Luc Ferry y Alan Renaut sintetizan el pensamiento del 68 en cuatro rasgos: el fin de la filosofía, el paradigma de la genealogía, la disolución de la idea de verdad y el historicismo. Lo real se desvanece y el ser humano habría perdido su capacidad de conocer. Tampoco habría diferencias entre culturas, ni distinción entre el bien y el mal, “porque no hay criterio normativo alguno que no responda a una dominación, que no sea síntoma de un dogmatismo o rastro de un prejuicio despótico (cfr. pp. 76-77). El conocimiento se fragmenta, el yo y sus pulsiones se expanden, todo hacia adelante, sacudiéndose de tradiciones e instituciones a las que se las mira como alienantes y dañinas.

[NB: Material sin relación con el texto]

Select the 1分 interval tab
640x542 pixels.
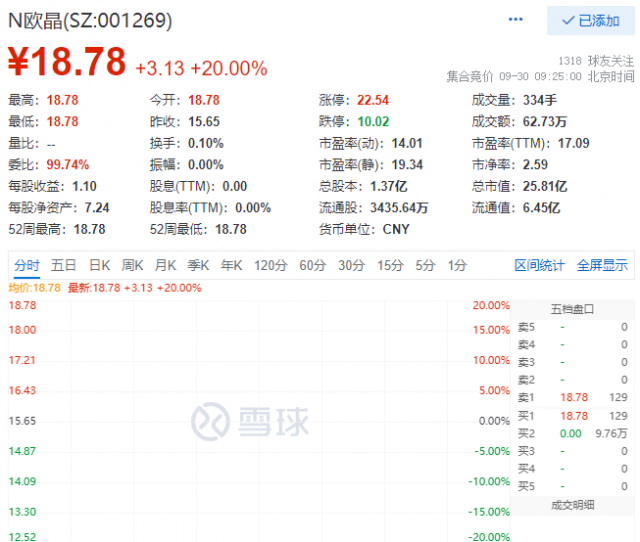pyautogui.click(x=457, y=265)
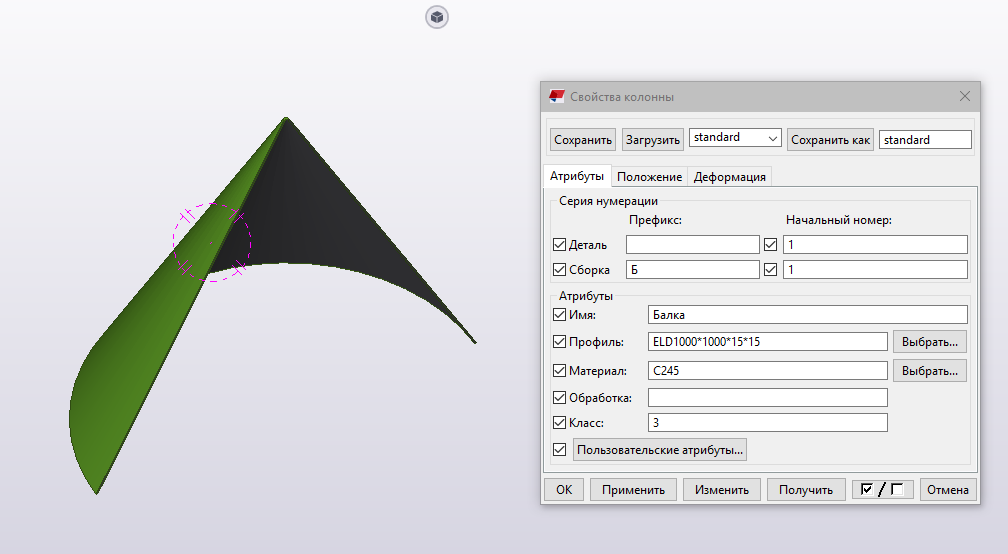Open the Деформация tab
The width and height of the screenshot is (1008, 554).
(x=730, y=177)
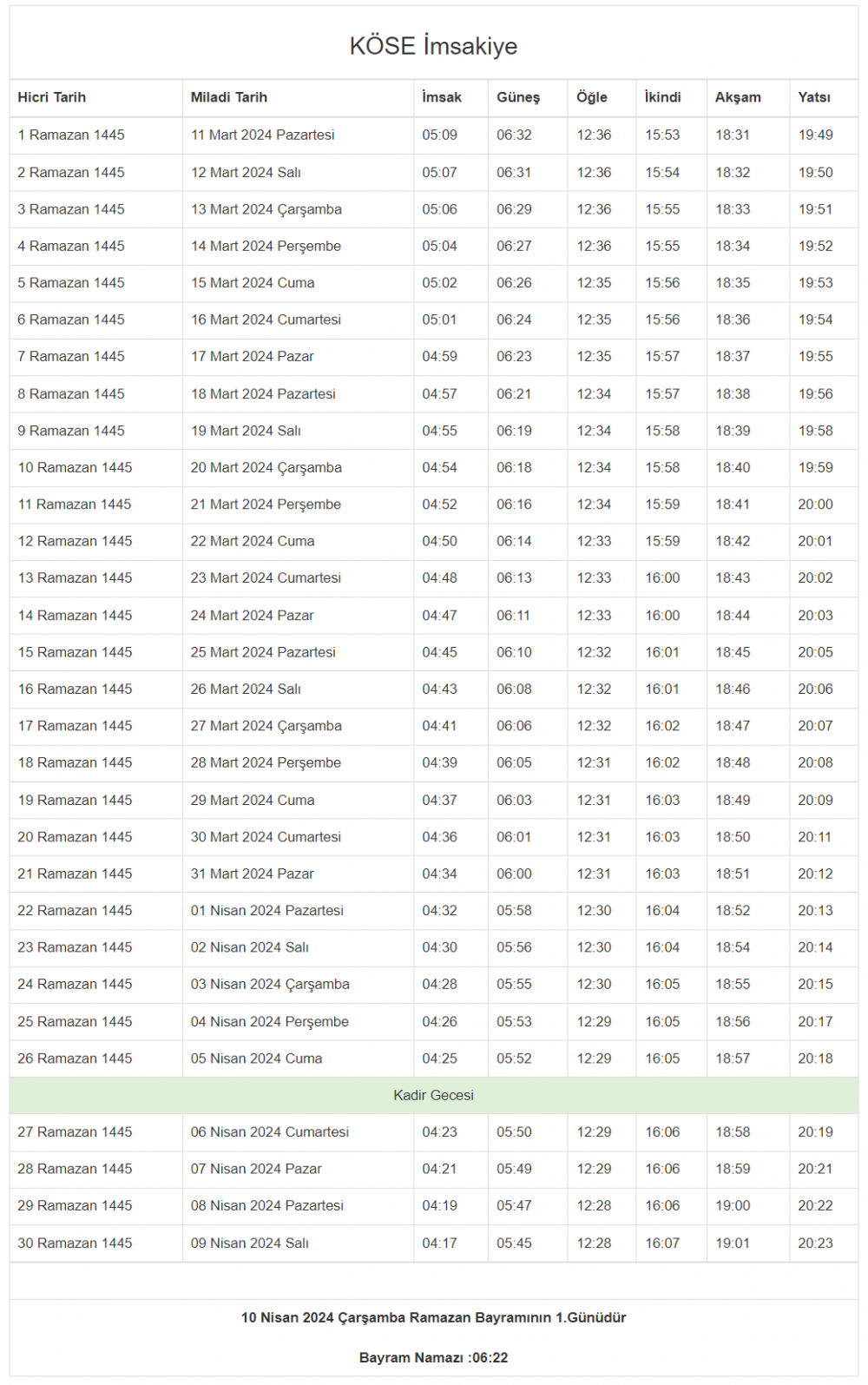Select the Akşam column header
Image resolution: width=868 pixels, height=1385 pixels.
coord(738,97)
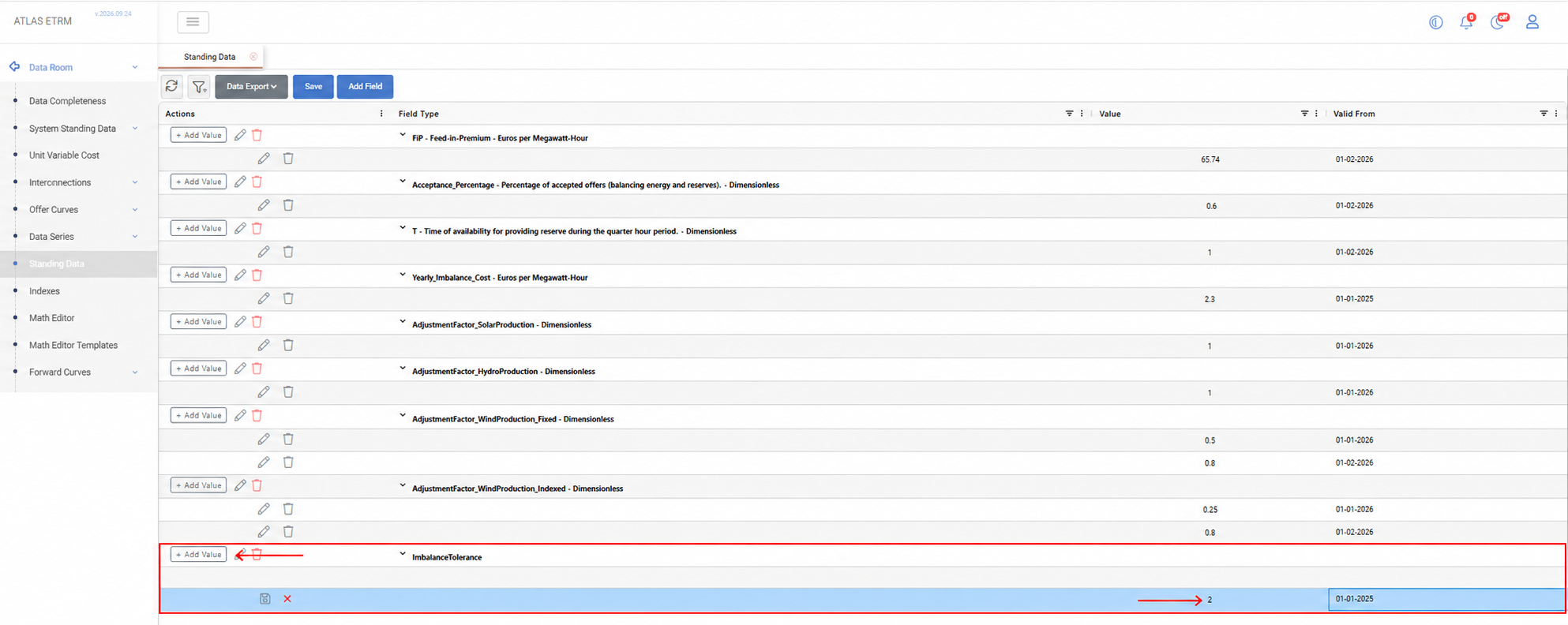The width and height of the screenshot is (1568, 625).
Task: Collapse the ImbalanceTolerance field group
Action: click(403, 554)
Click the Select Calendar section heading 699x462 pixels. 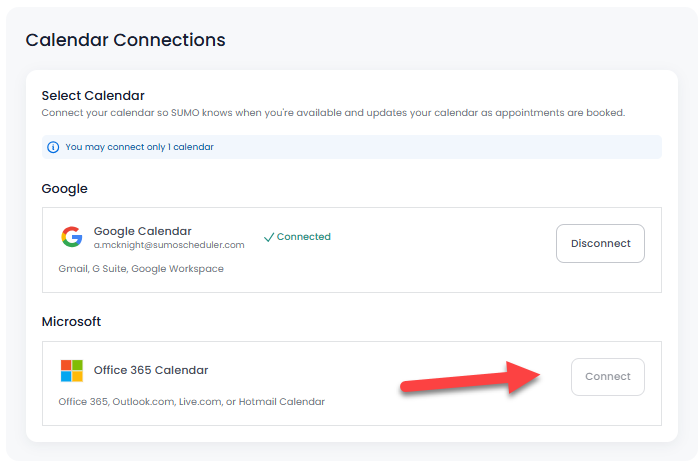pyautogui.click(x=93, y=95)
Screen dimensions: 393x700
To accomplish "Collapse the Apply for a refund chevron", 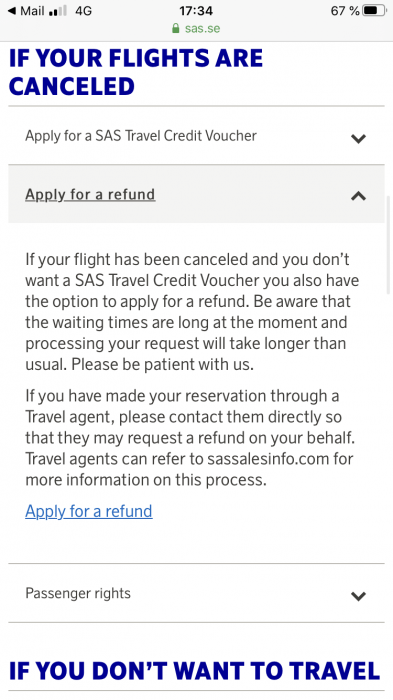I will [358, 196].
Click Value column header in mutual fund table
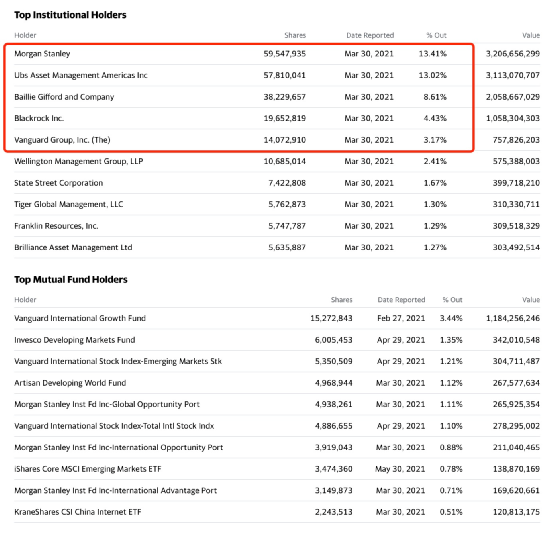Viewport: 554px width, 535px height. click(531, 300)
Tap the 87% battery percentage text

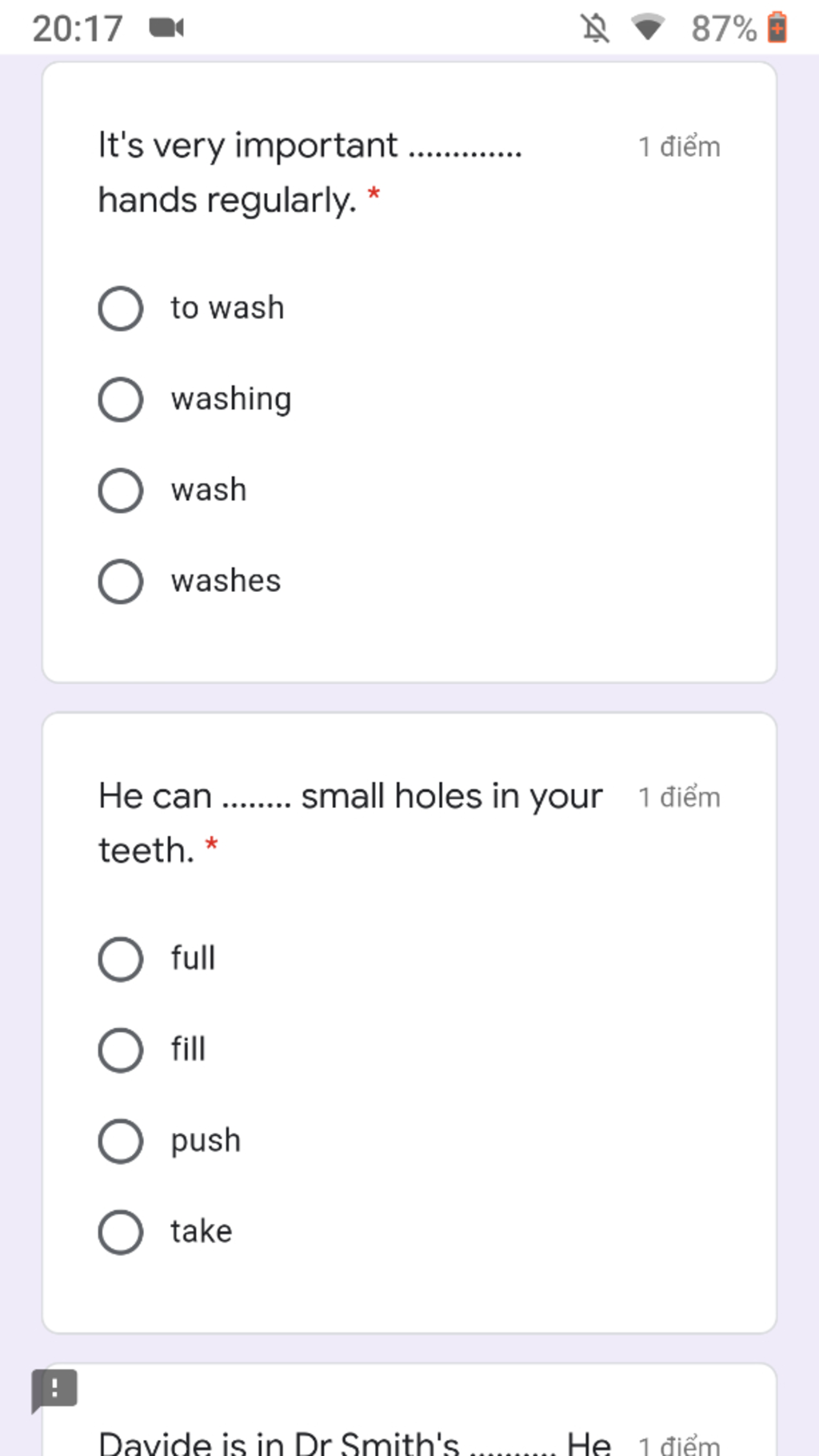tap(724, 29)
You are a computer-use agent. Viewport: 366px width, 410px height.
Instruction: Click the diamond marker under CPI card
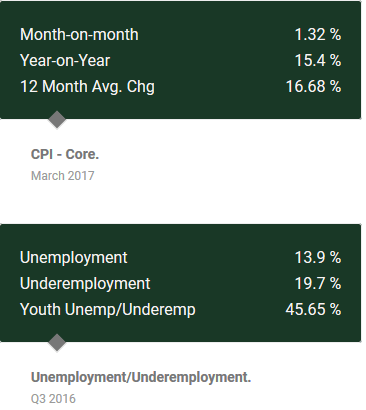pyautogui.click(x=57, y=119)
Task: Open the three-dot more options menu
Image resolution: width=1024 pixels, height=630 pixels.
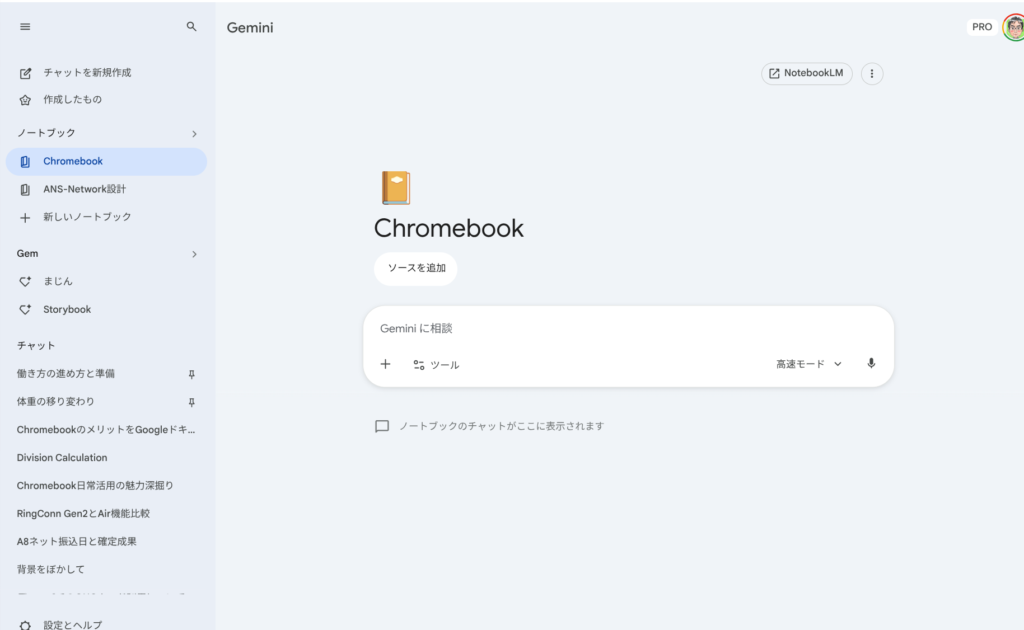Action: coord(872,74)
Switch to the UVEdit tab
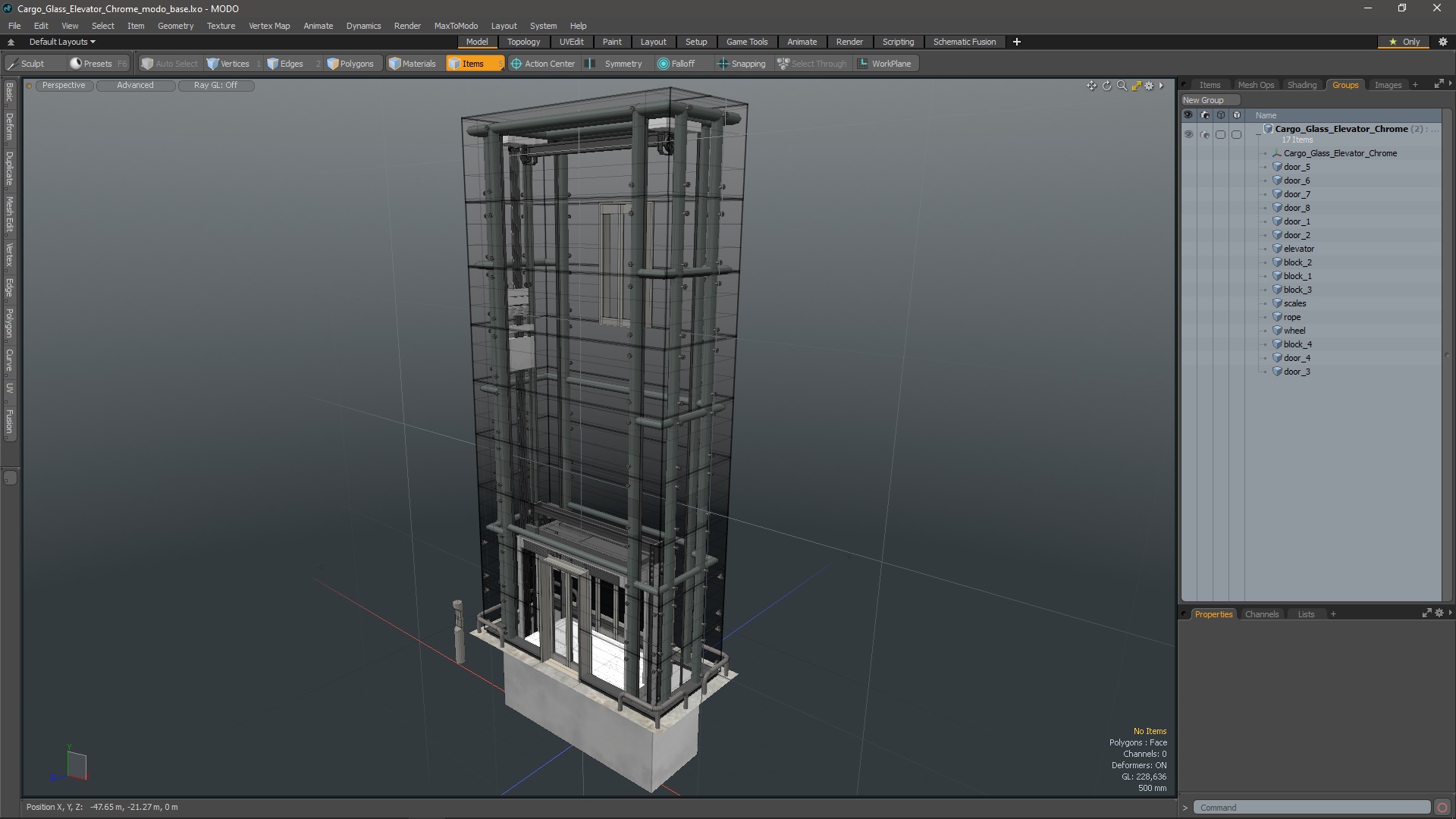 (570, 41)
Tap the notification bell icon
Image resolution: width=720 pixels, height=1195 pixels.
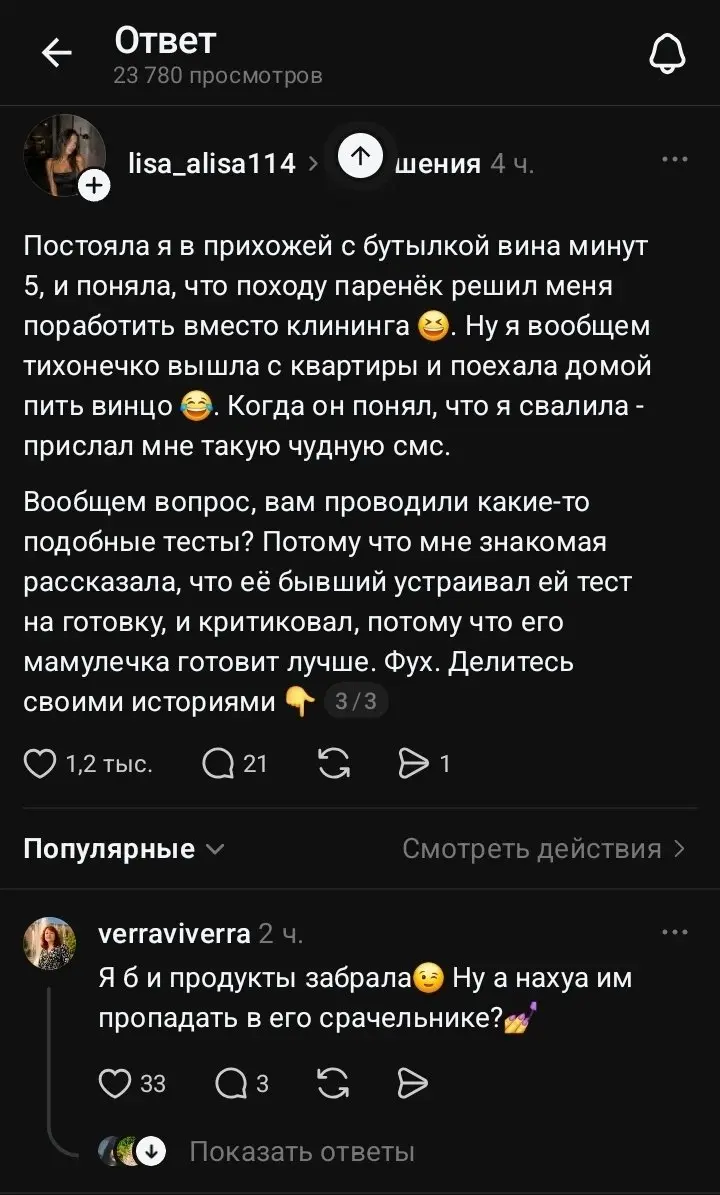(x=667, y=54)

Así las cosas, me pregunto, Mayo del 68, ¿dónde estuviste en la década de los setenta y en adelante en las universidades peruanas? ¿Dónde estuviste en las décadas del terrorismo de los 80 y los 90? Me temo que no estabas presente en el imaginario cultural en el que nos formamos los universitarios de aquella época. Empecé la carrera de Derecho en la Universidad Nacional Pedro Ruiz Gallo de Chiclayo (1975-1977) y la continué en la PUCP (1978-1981). Es decir, me formé en el periodo inmediato a Mayo del 68. En esta época no encuentro huellas importantes del espíritu de esta revuelta parisina.
A mi generación no le llegó el ingenio paradójico de Mayo del 68, nos llegó de frente y, sin anestesia, el marxismo en sus fuentes, en sus divulgadores y en sus varios rostros revisionistas. Los cursos de estudios generales que hice, salvo un curso de contabilidad, tenían sesgo marxista: materialismo histórico y dialéctico, lucha de clases, movimientos populares, relaciones de explotación, historia crítica, sociología. La sociedad erótica de Marcuse quedó en los papeles y, en cambio, se cocinó el caldo de cultivo revolucionario a través de Sendero Luminoso (el marxismo más radical en las universidades) que terminó en el fusil y el terrorismo de los 80 y 90, cuyo saldo trágico aún nos resulta cercano.
El Mayo del 68 cultural, psicológico, lúdico no fue un referente intelectual para mi generación, nada de “vivan los elfos y mueran los orcos”. “El pan con libertad” de los apristas se quedó corto; incluso, el eslogan “campesino, el patrón ya no comerá de tu pobreza” del gobierno socialista de Velasco Alvarado, quedó arrasado por el “pensamiento Gonzalo” y el terror insano de Sendero Luminoso.
Aún quedan coletazos de Mayo del 68, quizá más visibles en el Hemisferio Norte. Poco queda de la revuelta y, probablemente, lo que aún late en nuestro tiempo sea una sensibilidad propiciadora de estilos de vida libertarios alentados por la sociedad del espectáculo y del consumo.